À la suite de la première condamnation en Espagne d'une femme pour avoir pratiqué une excision (MGF), Penades examine les alternatives à l'emprisonnement afin de réduire le taux de MGF dans le pays.
Il est souvent difficile d'aborder la question des mutilations génitales féminines (MGF) en raison de la complexité de cette pratique. Les MGF peuvent être considérées comme une norme sociale. Cette pratique est dirigée par les femmes au sein des communautés, et les familles y ont recours par amour pour leurs filles, convaincues qu'elle leur sera bénéfique. Elle est souvent perçue comme une condition préalable au mariage et considérée comme un moyen de rendre les femmes « pures ».
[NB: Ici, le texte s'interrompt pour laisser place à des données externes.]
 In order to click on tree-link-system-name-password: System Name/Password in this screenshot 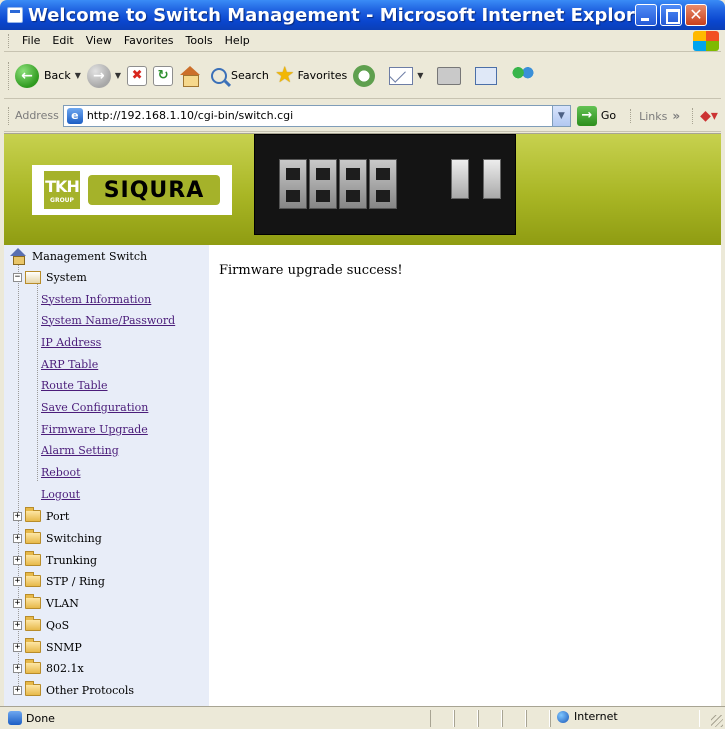, I will do `click(108, 320)`.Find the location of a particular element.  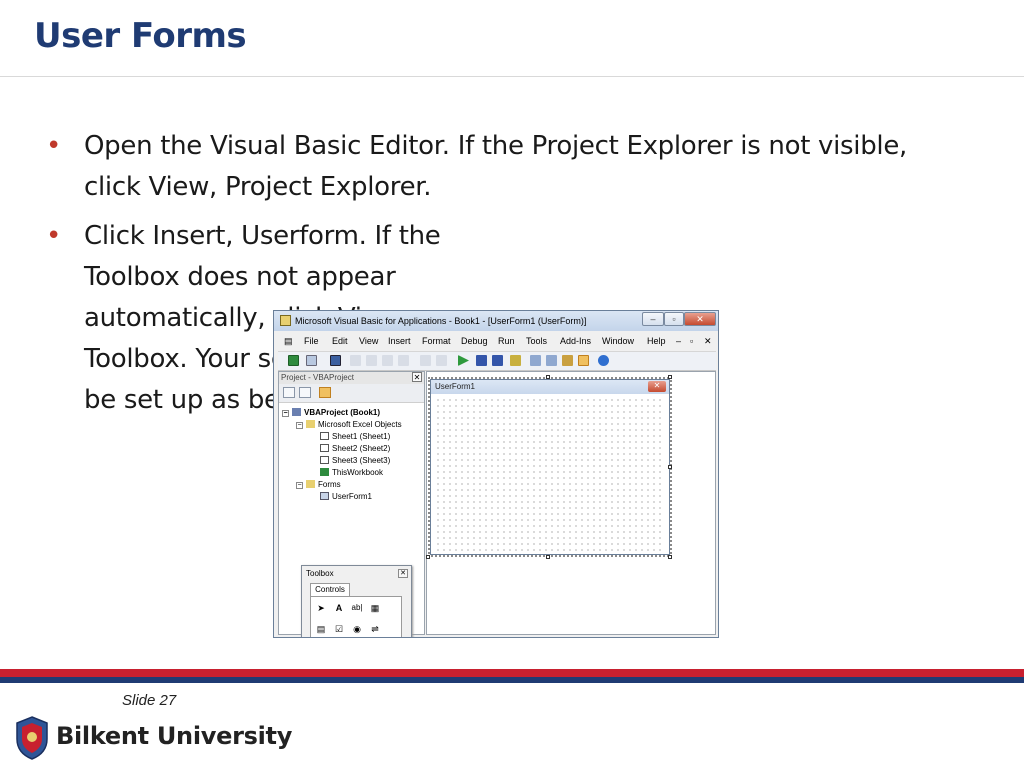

Un programme de renonciation aux mutilations génitales féminines (MGF) mis en place par l'ONG Tostan a rencontré un vif succès au Sénégal, et l'organisation espère mettre fin à cette pratique dans ce pays d'ici 2015. Plus de 6 000 communautés ont pris part à des déclarations dans lesquelles elles se sont engagées à renoncer à cette pratique. Le secret réside dans le fait que les mères savent qu'après cette renonciation, leurs filles pourront se marier au sein des communautés ayant renoncé à cette pratique.
En Espagne, le gouvernement devrait renforcer l'éducation familiale et la sensibilisation du public afin de favoriser l'abandon de cette pratique. La question est complexe et il n'existe pas de solution miracle, mais il est clair que l'emprisonnement n'est pas la solution.